Ils furent nombreux à en faire les frais, Victor Hugo en tête. Eh oui, notre auteur le plus couillu (il en fallait de la burne pour se barrer tête haute du Second Empire érigé en rapt des consciences par Napoléon III) a souvent eu maille à partir avec les censeurs qui raturaient ses manuscrits à grands traits de plume bien pensante. Eh oui, manquerait plus que le père du roman fleuve Les Misérables secoue les consciences du bon peuple, et on se retrouverait avec une Révolution bis et des têtes au bout de piques !

Tremblants, les rois sur le retour firent donc leur maximum pour museler Hugo et ses collègues trop bavards. Et tous les moyens furent bons. C’est donc cette hypocrite institution anastasienne que Odile Krakovitch analyse avec la précision scientifique qui caractérise cette historienne spécialisée dans le sujet.

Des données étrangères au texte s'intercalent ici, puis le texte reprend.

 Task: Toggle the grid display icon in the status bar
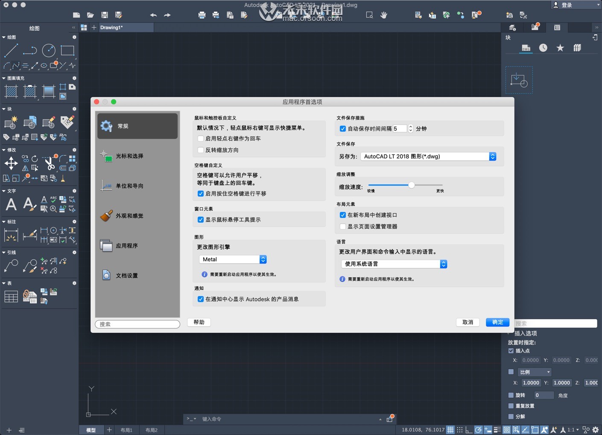click(450, 429)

Hugo censuré – La liberté au théâtre au XIXeme siècle se concentre sur l’univers dramatique, que fréquentait la population toutes classes confondues, jeunes, vieux, pauvres, riches, conservateurs ou progressistes : un univers hautement inflammable qu’il fallait à tout prix mettre en coupe réglée.

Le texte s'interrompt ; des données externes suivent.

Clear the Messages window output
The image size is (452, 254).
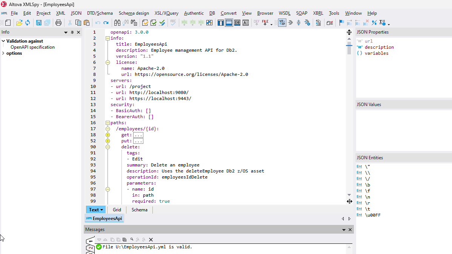click(x=151, y=239)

Partant de l’affaire Le Roi s’amuse, drame hugolien écrasé dans l’oeuf malgré son succès, l’auteur démonte avec une évidente passion les rouages de cette mécanique du baillon mental et culturel. Que censurait-on ? Comment ? Quelles étaient les peines encourues ? En quelques trois cents pages, rédigées comme une enquête policière, l’auteur raconte la force destructrice de la censure … et sa mort lente. Publiée en 1997 chez Calmann Levy, cette étude aussi pertinente que percutante, retrace un long démantellement … et interroge notre actualité. Anastasie n’est plus dans sa forme première, … mais n’a-t-elle pas survécu autrement ? C’est tout la question, et comparer le XIXeme siècle romantique et notre XXIeme siècle commençant amène forcément à douter.